» **WHAT YOU NEED TO DO**
For this exercise, restate the data below with no change at all.

» **RECORD EXTRACTS**
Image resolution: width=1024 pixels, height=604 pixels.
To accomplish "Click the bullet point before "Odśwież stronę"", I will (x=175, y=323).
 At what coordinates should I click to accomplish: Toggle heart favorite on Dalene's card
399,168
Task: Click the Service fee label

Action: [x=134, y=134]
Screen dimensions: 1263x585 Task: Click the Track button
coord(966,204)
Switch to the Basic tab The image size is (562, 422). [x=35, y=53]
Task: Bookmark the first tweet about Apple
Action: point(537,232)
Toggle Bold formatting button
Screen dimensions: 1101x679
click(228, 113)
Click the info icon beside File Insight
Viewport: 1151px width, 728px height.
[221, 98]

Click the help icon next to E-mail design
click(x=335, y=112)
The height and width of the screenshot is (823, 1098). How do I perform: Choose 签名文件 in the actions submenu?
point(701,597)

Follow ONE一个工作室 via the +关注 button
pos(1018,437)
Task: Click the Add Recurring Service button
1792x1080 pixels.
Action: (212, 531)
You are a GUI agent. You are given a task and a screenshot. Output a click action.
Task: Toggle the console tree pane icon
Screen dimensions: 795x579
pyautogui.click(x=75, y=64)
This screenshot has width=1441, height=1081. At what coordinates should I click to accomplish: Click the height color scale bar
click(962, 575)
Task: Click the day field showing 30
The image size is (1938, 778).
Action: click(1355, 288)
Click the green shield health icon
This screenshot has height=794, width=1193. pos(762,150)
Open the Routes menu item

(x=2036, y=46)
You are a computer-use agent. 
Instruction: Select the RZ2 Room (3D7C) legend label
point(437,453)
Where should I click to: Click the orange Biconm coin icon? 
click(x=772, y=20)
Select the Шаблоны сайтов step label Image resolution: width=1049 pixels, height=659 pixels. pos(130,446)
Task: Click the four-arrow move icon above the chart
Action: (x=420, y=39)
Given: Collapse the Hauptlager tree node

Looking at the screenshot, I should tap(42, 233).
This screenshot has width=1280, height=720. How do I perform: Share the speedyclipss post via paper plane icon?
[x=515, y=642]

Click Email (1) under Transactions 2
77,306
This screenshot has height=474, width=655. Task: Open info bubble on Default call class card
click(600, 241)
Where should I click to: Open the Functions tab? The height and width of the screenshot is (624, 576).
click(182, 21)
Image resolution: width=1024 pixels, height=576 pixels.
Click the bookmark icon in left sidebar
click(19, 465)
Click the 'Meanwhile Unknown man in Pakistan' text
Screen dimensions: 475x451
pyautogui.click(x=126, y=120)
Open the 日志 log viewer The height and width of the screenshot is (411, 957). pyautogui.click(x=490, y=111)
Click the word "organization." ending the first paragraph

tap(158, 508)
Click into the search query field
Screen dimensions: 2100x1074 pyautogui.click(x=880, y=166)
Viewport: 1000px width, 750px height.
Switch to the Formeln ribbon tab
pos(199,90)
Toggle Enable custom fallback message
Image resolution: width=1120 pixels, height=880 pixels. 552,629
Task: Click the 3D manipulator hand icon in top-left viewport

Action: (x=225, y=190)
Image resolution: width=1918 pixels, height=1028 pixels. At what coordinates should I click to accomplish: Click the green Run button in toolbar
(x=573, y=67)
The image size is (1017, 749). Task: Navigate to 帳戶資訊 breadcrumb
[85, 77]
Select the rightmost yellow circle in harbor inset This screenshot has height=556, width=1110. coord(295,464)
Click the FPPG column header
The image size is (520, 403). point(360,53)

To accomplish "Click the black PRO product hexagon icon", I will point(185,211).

» **TASK RESPONSE**
Image resolution: width=1024 pixels, height=604 pixels.
To accomplish "Click the bullet point before "Odśwież stronę"", I will (x=175, y=323).
 At what coordinates should I click to accomplish: Toggle heart favorite on Dalene's card
399,168
Task: Click the Service fee label

Action: [x=134, y=134]
Screen dimensions: 1263x585 Task: Click the Track button
coord(966,204)
Switch to the Basic tab The image size is (562, 422). [x=35, y=53]
Task: Bookmark the first tweet about Apple
Action: point(537,232)
Toggle Bold formatting button
Screen dimensions: 1101x679
click(228, 113)
Click the info icon beside File Insight
Viewport: 1151px width, 728px height.
[221, 98]

Click the help icon next to E-mail design
click(x=335, y=112)
The height and width of the screenshot is (823, 1098). How do I perform: Choose 签名文件 in the actions submenu?
point(701,597)

Follow ONE一个工作室 via the +关注 button
pos(1018,437)
Task: Click the Add Recurring Service button
1792x1080 pixels.
Action: (212, 531)
You are a GUI agent. You are given a task and a screenshot. Output a click action.
Task: Toggle the console tree pane icon
Screen dimensions: 795x579
pyautogui.click(x=75, y=64)
This screenshot has width=1441, height=1081. At what coordinates should I click to accomplish: Click the height color scale bar
click(962, 575)
Task: Click the day field showing 30
The image size is (1938, 778).
Action: click(1355, 288)
Click the green shield health icon
This screenshot has height=794, width=1193. pos(762,150)
Open the Routes menu item

(x=2036, y=46)
You are a computer-use agent. 
Instruction: Select the RZ2 Room (3D7C) legend label
point(437,453)
Where should I click to: Click the orange Biconm coin icon? 
click(x=772, y=20)
Select the Шаблоны сайтов step label Image resolution: width=1049 pixels, height=659 pixels. pos(130,446)
Task: Click the four-arrow move icon above the chart
Action: (x=420, y=39)
Given: Collapse the Hauptlager tree node

Looking at the screenshot, I should tap(42, 233).
This screenshot has width=1280, height=720. How do I perform: Share the speedyclipss post via paper plane icon?
[x=515, y=642]

Click Email (1) under Transactions 2
77,306
This screenshot has height=474, width=655. Task: Open info bubble on Default call class card
click(600, 241)
Where should I click to: Open the Functions tab? The height and width of the screenshot is (624, 576).
click(182, 21)
Image resolution: width=1024 pixels, height=576 pixels.
Click the bookmark icon in left sidebar
click(19, 465)
Click the 'Meanwhile Unknown man in Pakistan' text
Screen dimensions: 475x451
pyautogui.click(x=126, y=120)
Open the 日志 log viewer The height and width of the screenshot is (411, 957). pyautogui.click(x=490, y=111)
Click the word "organization." ending the first paragraph

tap(158, 508)
Click into the search query field
Screen dimensions: 2100x1074 pyautogui.click(x=880, y=166)
Viewport: 1000px width, 750px height.
Switch to the Formeln ribbon tab
pos(199,90)
Toggle Enable custom fallback message
Image resolution: width=1120 pixels, height=880 pixels. 552,629
Task: Click the 3D manipulator hand icon in top-left viewport

Action: (x=225, y=190)
Image resolution: width=1918 pixels, height=1028 pixels. At what coordinates should I click to accomplish: Click the green Run button in toolbar
(x=573, y=67)
The image size is (1017, 749). Task: Navigate to 帳戶資訊 breadcrumb
[85, 77]
Select the rightmost yellow circle in harbor inset This screenshot has height=556, width=1110. coord(295,464)
Click the FPPG column header
The image size is (520, 403). point(360,53)

To accomplish "Click the black PRO product hexagon icon", I will point(185,211).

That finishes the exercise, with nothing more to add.